[INPUT RECORDS Boundary: Start]

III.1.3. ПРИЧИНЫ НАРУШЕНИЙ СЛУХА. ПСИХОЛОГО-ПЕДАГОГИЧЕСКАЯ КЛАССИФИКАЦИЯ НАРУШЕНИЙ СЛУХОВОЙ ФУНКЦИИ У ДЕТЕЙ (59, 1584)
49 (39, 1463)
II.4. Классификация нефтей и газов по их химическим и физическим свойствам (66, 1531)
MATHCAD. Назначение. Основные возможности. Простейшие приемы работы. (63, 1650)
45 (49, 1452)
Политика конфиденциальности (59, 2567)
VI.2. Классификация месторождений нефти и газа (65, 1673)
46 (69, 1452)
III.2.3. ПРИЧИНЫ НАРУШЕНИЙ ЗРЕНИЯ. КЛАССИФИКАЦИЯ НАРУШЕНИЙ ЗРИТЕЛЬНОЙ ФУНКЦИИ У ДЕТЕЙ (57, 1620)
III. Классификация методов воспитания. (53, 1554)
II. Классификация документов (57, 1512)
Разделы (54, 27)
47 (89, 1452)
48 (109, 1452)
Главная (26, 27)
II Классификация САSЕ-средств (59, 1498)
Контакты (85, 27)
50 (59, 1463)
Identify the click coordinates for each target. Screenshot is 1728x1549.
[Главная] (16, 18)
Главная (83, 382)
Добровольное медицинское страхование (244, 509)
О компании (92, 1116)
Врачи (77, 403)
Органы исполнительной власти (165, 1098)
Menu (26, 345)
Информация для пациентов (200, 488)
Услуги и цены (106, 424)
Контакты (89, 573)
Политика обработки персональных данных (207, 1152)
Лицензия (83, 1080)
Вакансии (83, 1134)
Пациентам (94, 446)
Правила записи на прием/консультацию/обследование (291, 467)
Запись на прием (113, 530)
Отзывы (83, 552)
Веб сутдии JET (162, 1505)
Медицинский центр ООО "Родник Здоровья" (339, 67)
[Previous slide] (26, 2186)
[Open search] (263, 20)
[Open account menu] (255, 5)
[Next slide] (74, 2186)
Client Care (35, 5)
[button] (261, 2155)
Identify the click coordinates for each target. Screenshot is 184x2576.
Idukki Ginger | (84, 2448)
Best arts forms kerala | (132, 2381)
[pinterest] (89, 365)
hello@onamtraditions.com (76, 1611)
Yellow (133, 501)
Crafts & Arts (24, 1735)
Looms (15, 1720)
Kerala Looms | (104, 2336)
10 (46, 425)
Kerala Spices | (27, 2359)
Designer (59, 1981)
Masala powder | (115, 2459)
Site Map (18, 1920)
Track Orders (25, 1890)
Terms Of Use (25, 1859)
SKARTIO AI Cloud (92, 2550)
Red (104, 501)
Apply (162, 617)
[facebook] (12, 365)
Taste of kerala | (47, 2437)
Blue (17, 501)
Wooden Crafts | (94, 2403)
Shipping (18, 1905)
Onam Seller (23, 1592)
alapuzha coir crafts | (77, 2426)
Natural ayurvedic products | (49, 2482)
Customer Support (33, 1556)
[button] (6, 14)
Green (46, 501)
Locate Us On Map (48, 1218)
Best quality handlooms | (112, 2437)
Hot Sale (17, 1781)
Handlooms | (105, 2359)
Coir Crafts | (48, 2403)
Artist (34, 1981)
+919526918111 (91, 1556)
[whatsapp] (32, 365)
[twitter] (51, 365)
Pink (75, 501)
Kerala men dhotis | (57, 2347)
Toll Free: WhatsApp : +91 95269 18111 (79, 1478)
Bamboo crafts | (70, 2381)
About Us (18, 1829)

[INPUT RECORDS Boundary: End]

## INSTRUCTIONS TO FOLLOW
Each of the entries must be set down exactly, none omitted.

## REPLY
III.1.3. ПРИЧИНЫ НАРУШЕНИЙ СЛУХА. ПСИХОЛОГО-ПЕДАГОГИЧЕСКАЯ КЛАССИФИКАЦИЯ НАРУШЕНИЙ СЛУХОВОЙ ФУНКЦИИ У ДЕТЕЙ (59, 1584)
49 (39, 1463)
II.4. Классификация нефтей и газов по их химическим и физическим свойствам (66, 1531)
MATHCAD. Назначение. Основные возможности. Простейшие приемы работы. (63, 1650)
45 (49, 1452)
Политика конфиденциальности (59, 2567)
VI.2. Классификация месторождений нефти и газа (65, 1673)
46 (69, 1452)
III.2.3. ПРИЧИНЫ НАРУШЕНИЙ ЗРЕНИЯ. КЛАССИФИКАЦИЯ НАРУШЕНИЙ ЗРИТЕЛЬНОЙ ФУНКЦИИ У ДЕТЕЙ (57, 1620)
III. Классификация методов воспитания. (53, 1554)
II. Классификация документов (57, 1512)
Разделы (54, 27)
47 (89, 1452)
48 (109, 1452)
Главная (26, 27)
II Классификация САSЕ-средств (59, 1498)
Контакты (85, 27)
50 (59, 1463)
Identify the click coordinates for each target. Screenshot is 1728x1549.
[Главная] (16, 18)
Главная (83, 382)
Добровольное медицинское страхование (244, 509)
О компании (92, 1116)
Врачи (77, 403)
Органы исполнительной власти (165, 1098)
Menu (26, 345)
Информация для пациентов (200, 488)
Услуги и цены (106, 424)
Контакты (89, 573)
Политика обработки персональных данных (207, 1152)
Лицензия (83, 1080)
Вакансии (83, 1134)
Пациентам (94, 446)
Правила записи на прием/консультацию/обследование (291, 467)
Запись на прием (113, 530)
Отзывы (83, 552)
Веб сутдии JET (162, 1505)
Медицинский центр ООО "Родник Здоровья" (339, 67)
[Previous slide] (26, 2186)
[Open search] (263, 20)
[Open account menu] (255, 5)
[Next slide] (74, 2186)
Client Care (35, 5)
[button] (261, 2155)
Identify the click coordinates for each target. Screenshot is 184x2576.
Idukki Ginger | (84, 2448)
Best arts forms kerala | (132, 2381)
[pinterest] (89, 365)
hello@onamtraditions.com (76, 1611)
Yellow (133, 501)
Crafts & Arts (24, 1735)
Looms (15, 1720)
Kerala Looms | (104, 2336)
10 (46, 425)
Kerala Spices | (27, 2359)
Designer (59, 1981)
Masala powder | (115, 2459)
Site Map (18, 1920)
Track Orders (25, 1890)
Terms Of Use (25, 1859)
SKARTIO AI Cloud (92, 2550)
Red (104, 501)
Apply (162, 617)
[facebook] (12, 365)
Taste of kerala | (47, 2437)
Blue (17, 501)
Wooden Crafts | (94, 2403)
Shipping (18, 1905)
Onam Seller (23, 1592)
alapuzha coir crafts | (77, 2426)
Natural ayurvedic products | (49, 2482)
Customer Support (33, 1556)
[button] (6, 14)
Green (46, 501)
Locate Us On Map (48, 1218)
Best quality handlooms | (112, 2437)
Hot Sale (17, 1781)
Handlooms | (105, 2359)
Coir Crafts | (48, 2403)
Artist (34, 1981)
+919526918111 (91, 1556)
[whatsapp] (32, 365)
[twitter] (51, 365)
Pink (75, 501)
Kerala men dhotis | (57, 2347)
Toll Free: WhatsApp : +91 95269 18111 (79, 1478)
Bamboo crafts | (70, 2381)
About Us (18, 1829)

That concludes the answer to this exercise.